In the debate for the construction of a new Nassau Coliseum, there are two sides: those in favor of approving the $400 million bond that will green-light the project, and those against breaking ground on the new sports complex because of concerns over the county’s current massive debt.
Simplified, the two sides are as follows: those who are right (those in favor), and those who are wrong (those against).
Leading the charge for the project’s approval are much-maligned New York Islanders team owner Charles Wang and Nassau County executive Edward Mangano.
In support of the arena’s construction, Wang and Mangano cite the fact that the bond will be covered by the revenue generated by the new Coliseum and will not cost the Nassau Country taxpayers a single cent in the long run. The initial cost to the residents of the county is projected to be $47 per year, which will be reimbursed once the Islanders begin playing in their new building.
Let me make this clear: the bond will pay for itself.
The revenue generated by the new arena will not be limited to the number of Islanders tickets sold. The venue will serve as a destination for concerts, conventions and sporting events, all of which will defray the cost of construction. In addition, thousands of jobs will be created in the process, thereby stimulating the economy of the surrounding towns and the county as a whole.
The current Nassau Coliseum is, by today’s standards, ancient. Narrow, outdated concourses, a weathered façade and a lack of the state-of-the-art technology so prevalent in modern arenas all combine to create an atmosphere of decay that permeates the building. The current aura (if it can be called that) of the Coliseum is unbefitting of a formerly dynastic franchise that won four Stanley Cups in a row and a record 19 consecutive playoff series in the early 1980s.
Not having been around for the golden years of the Islanders, I have to rely on stories from my father, who still tells me about the days when he and his brothers would sneak into the Coliseum to see the games because tickets had been sold out for weeks.
Today, there is considerably less of a need to sneak into an Islanders home game, mostly because the scalpers outside the arena are selling their tickets at less than face value.
But without a new arena to boost interest in the Islanders brand, those tickets will soon become collector’s items.
Wang has sunk plenty of his own money into the team—more than $200 million—in an attempt to keep the Islanders in town. With attendance dropping and the Coliseum literally crumbling around him, Wang’s campaign for a new arena is the last hope if the Islanders are to remain on Long Island.
The Islanders’ current lease at the Coliseum runs through 2015, but a new arena would guarantee that the team remains in Uniondale through 2045, which Wang fully favors.

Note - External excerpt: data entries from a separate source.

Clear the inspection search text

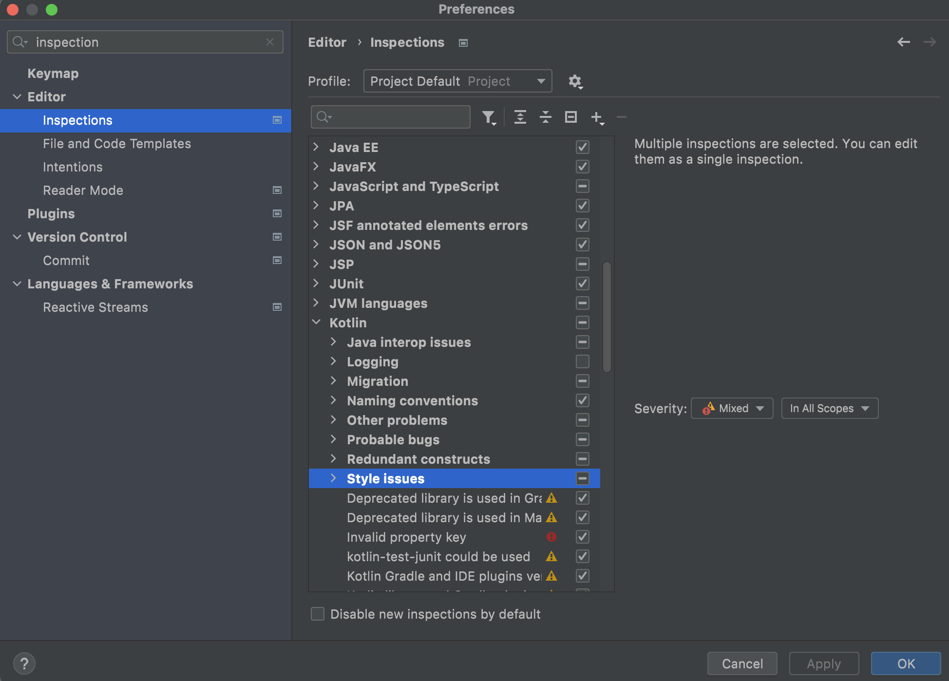point(270,42)
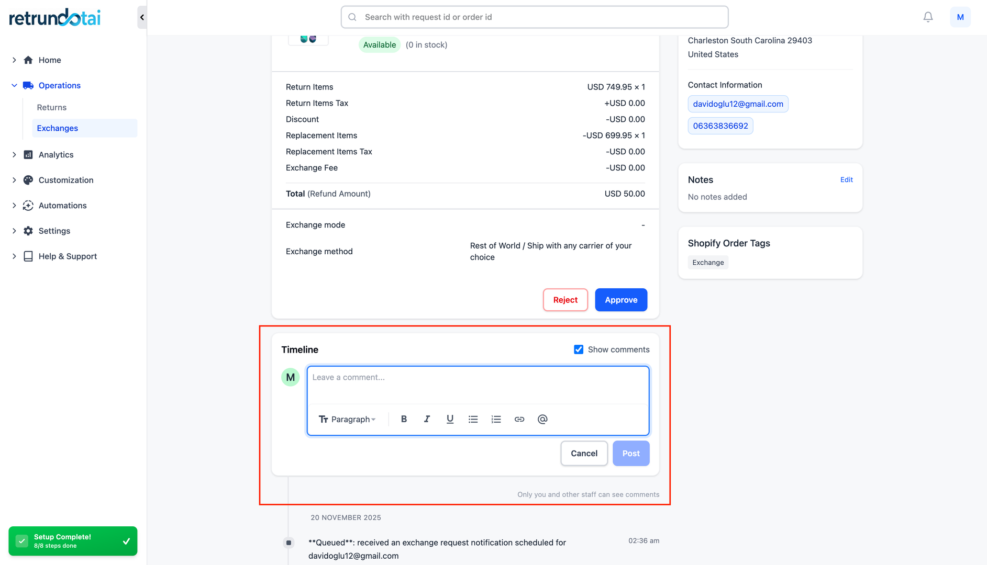
Task: Mention a teammate with the @ icon
Action: (x=542, y=419)
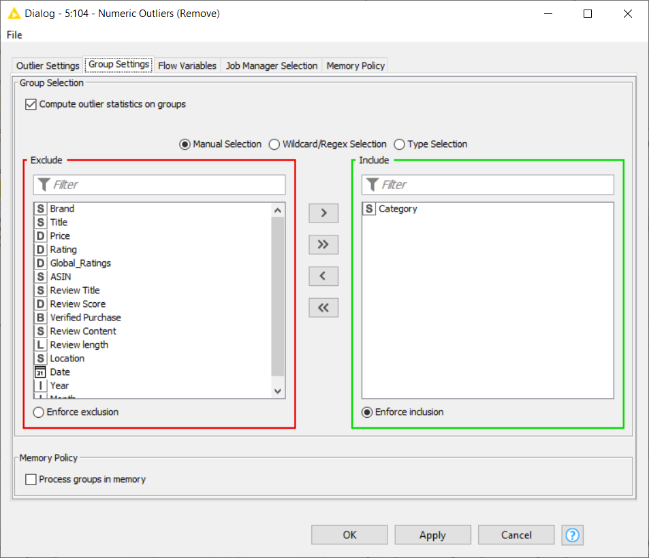Viewport: 649px width, 558px height.
Task: Open the File menu
Action: click(x=14, y=35)
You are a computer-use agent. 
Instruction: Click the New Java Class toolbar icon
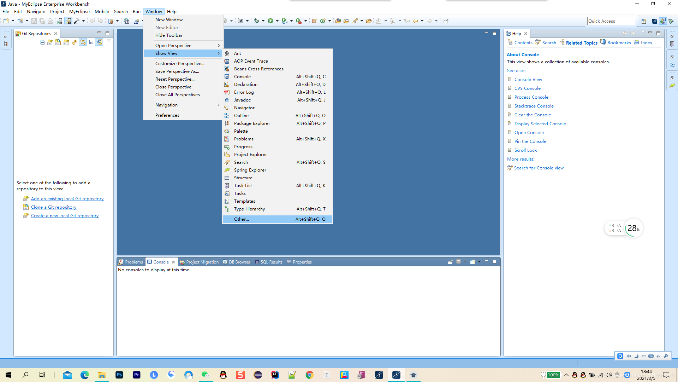(323, 21)
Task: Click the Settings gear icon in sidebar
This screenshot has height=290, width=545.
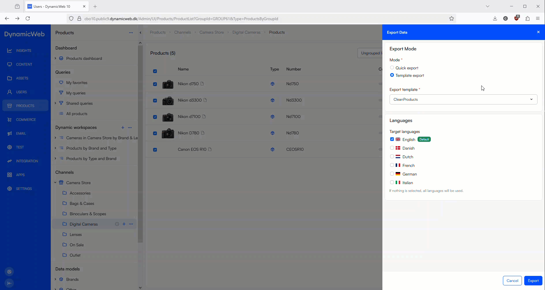Action: [10, 189]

The opposition has portrayed Wang as a fat-cat billionaire seeking to exploit the county’s taxpayers by leveraging their hard-earned dollars to finance his new pet project.
What they fail to recognize is that without an owner like Wang, the Islanders would have become a ward of the NHL long ago. And with commissioner Gary Bettman controlling the fate of the team, that likely would have resulted in the Islanders’ relocation to Quebec or Kansas City.
Wang may have whiffed on some contracts during his tenure as team owner (read: Alexei Yashin, Rick DiPietro), but it’s not for his lack of commitment that the Islanders have been on the brink of closing up shop on Long Island. Most owners would have identified a bad investment and cut their losses, moving the team into a modern arena in a new city. Wang, however, refuses to give up on his team.
More importantly, he refuses to give up on Nassau County.